**PROBLEM REQUIREMENTS:** Without the images, output each record below as it stands.
TASK DATA Block Start
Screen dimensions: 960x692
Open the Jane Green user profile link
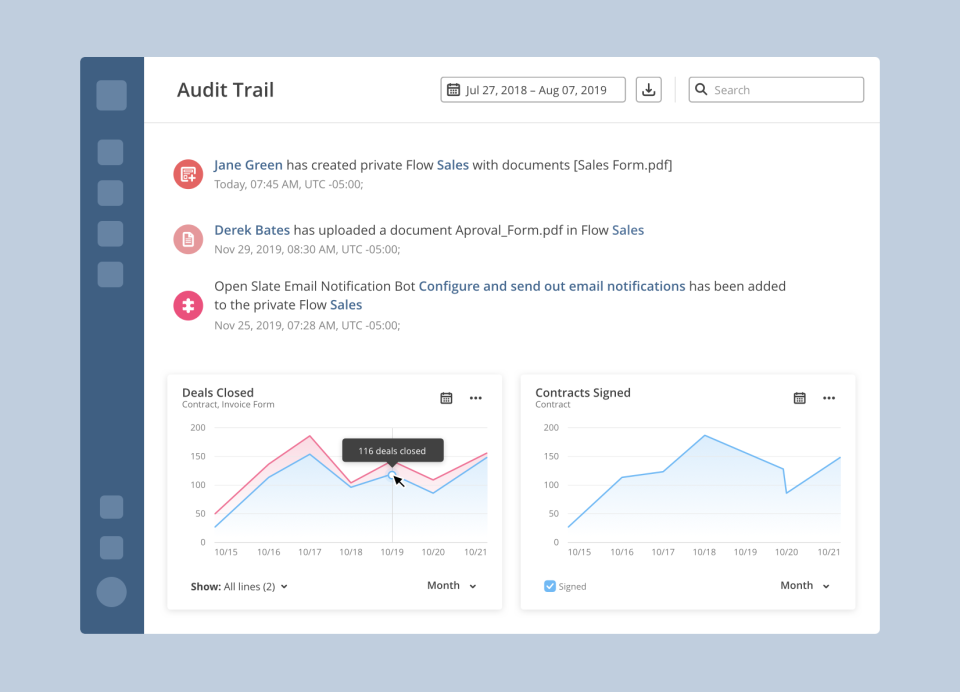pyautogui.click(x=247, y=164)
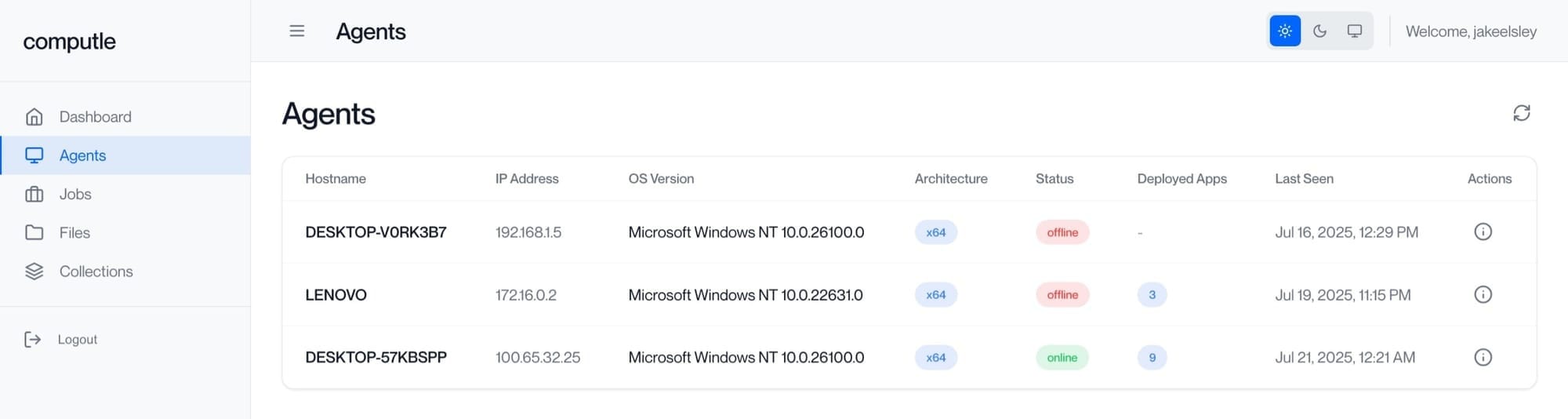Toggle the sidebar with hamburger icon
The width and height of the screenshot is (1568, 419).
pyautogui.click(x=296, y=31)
TASK DATA Block End
**TASK RESULT:**
Screen dimensions: 960x692
Open the Jane Green user profile link
pyautogui.click(x=247, y=164)
Toggle the sidebar with hamburger icon
The width and height of the screenshot is (1568, 419).
pyautogui.click(x=296, y=31)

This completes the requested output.